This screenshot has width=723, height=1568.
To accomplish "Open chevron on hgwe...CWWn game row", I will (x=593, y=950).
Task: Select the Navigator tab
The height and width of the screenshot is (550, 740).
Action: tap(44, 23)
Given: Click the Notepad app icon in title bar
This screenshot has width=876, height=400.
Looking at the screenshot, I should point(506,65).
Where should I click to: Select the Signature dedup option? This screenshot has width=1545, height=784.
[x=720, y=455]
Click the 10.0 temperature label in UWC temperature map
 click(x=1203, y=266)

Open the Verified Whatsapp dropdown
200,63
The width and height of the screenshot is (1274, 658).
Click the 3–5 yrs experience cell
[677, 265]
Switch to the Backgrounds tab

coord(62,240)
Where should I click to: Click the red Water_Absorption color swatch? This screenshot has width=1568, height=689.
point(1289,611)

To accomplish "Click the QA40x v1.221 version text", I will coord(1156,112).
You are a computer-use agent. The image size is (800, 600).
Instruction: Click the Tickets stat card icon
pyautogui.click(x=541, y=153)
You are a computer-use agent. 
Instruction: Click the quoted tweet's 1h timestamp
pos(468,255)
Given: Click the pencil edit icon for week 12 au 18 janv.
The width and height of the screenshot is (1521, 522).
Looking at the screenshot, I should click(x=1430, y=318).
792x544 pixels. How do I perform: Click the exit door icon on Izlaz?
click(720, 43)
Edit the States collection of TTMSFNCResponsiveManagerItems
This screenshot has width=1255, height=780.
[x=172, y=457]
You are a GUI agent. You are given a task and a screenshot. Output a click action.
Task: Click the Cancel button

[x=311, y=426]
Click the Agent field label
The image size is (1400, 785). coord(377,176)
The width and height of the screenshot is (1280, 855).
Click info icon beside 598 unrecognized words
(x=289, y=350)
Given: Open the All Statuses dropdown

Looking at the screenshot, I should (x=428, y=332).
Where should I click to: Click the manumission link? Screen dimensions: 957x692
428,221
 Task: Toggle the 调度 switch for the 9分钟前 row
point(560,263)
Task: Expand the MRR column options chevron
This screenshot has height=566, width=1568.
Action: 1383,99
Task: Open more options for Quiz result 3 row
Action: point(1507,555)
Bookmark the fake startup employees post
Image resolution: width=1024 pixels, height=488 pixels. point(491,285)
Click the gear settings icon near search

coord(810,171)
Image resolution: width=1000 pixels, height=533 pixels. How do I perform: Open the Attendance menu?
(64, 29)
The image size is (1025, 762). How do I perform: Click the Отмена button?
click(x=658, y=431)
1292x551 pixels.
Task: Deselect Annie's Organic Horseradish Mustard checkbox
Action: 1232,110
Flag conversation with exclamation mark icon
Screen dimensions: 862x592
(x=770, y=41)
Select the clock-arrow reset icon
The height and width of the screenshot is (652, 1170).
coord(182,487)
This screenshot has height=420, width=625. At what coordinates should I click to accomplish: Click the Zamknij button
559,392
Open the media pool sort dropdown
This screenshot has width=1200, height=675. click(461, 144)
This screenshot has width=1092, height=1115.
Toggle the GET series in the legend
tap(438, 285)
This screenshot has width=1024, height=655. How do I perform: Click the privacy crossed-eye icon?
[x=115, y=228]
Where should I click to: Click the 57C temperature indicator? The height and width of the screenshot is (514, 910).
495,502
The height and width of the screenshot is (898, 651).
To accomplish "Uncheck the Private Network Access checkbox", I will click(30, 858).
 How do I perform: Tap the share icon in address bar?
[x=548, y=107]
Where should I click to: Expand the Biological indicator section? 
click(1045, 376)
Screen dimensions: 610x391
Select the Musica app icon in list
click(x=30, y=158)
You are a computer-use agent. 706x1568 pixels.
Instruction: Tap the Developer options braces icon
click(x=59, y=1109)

[Requirement]:
Please transcribe the listing in full. Keep each line exact.

[Completed exercise]:
This screenshot has width=723, height=1568.
To accomplish "Open chevron on hgwe...CWWn game row", I will (x=593, y=950).
Task: Select the Navigator tab
The height and width of the screenshot is (550, 740).
Action: tap(44, 23)
Given: Click the Notepad app icon in title bar
This screenshot has width=876, height=400.
Looking at the screenshot, I should point(506,65).
Where should I click to: Select the Signature dedup option? This screenshot has width=1545, height=784.
[x=720, y=455]
Click the 10.0 temperature label in UWC temperature map
 click(x=1203, y=266)

Open the Verified Whatsapp dropdown
200,63
The width and height of the screenshot is (1274, 658).
Click the 3–5 yrs experience cell
[677, 265]
Switch to the Backgrounds tab

coord(62,240)
Where should I click to: Click the red Water_Absorption color swatch? This screenshot has width=1568, height=689.
point(1289,611)

To accomplish "Click the QA40x v1.221 version text", I will coord(1156,112).
You are a computer-use agent. The image size is (800, 600).
Instruction: Click the Tickets stat card icon
pyautogui.click(x=541, y=153)
You are a computer-use agent. 
Instruction: Click the quoted tweet's 1h timestamp
pos(468,255)
Given: Click the pencil edit icon for week 12 au 18 janv.
The width and height of the screenshot is (1521, 522).
Looking at the screenshot, I should click(x=1430, y=318).
792x544 pixels. How do I perform: Click the exit door icon on Izlaz?
click(720, 43)
Edit the States collection of TTMSFNCResponsiveManagerItems
This screenshot has width=1255, height=780.
[x=172, y=457]
You are a GUI agent. You are given a task and a screenshot. Output a click action.
Task: Click the Cancel button

[x=311, y=426]
Click the Agent field label
The image size is (1400, 785). coord(377,176)
The width and height of the screenshot is (1280, 855).
Click info icon beside 598 unrecognized words
(x=289, y=350)
Given: Open the All Statuses dropdown

Looking at the screenshot, I should (x=428, y=332).
Where should I click to: Click the manumission link? Screen dimensions: 957x692
428,221
 Task: Toggle the 调度 switch for the 9分钟前 row
point(560,263)
Task: Expand the MRR column options chevron
This screenshot has height=566, width=1568.
Action: 1383,99
Task: Open more options for Quiz result 3 row
Action: point(1507,555)
Bookmark the fake startup employees post
Image resolution: width=1024 pixels, height=488 pixels. point(491,285)
Click the gear settings icon near search

coord(810,171)
Image resolution: width=1000 pixels, height=533 pixels. How do I perform: Open the Attendance menu?
(64, 29)
The image size is (1025, 762). How do I perform: Click the Отмена button?
click(x=658, y=431)
1292x551 pixels.
Task: Deselect Annie's Organic Horseradish Mustard checkbox
Action: 1232,110
Flag conversation with exclamation mark icon
Screen dimensions: 862x592
(x=770, y=41)
Select the clock-arrow reset icon
The height and width of the screenshot is (652, 1170).
coord(182,487)
This screenshot has height=420, width=625. At what coordinates should I click to accomplish: Click the Zamknij button
559,392
Open the media pool sort dropdown
This screenshot has width=1200, height=675. click(461, 144)
This screenshot has width=1092, height=1115.
Toggle the GET series in the legend
tap(438, 285)
This screenshot has width=1024, height=655. How do I perform: Click the privacy crossed-eye icon?
[x=115, y=228]
Where should I click to: Click the 57C temperature indicator? The height and width of the screenshot is (514, 910).
495,502
The height and width of the screenshot is (898, 651).
To accomplish "Uncheck the Private Network Access checkbox", I will click(30, 858).
 How do I perform: Tap the share icon in address bar?
[x=548, y=107]
Where should I click to: Expand the Biological indicator section? 
click(1045, 376)
Screen dimensions: 610x391
Select the Musica app icon in list
click(x=30, y=158)
You are a computer-use agent. 706x1568 pixels.
Instruction: Tap the Developer options braces icon
click(x=59, y=1109)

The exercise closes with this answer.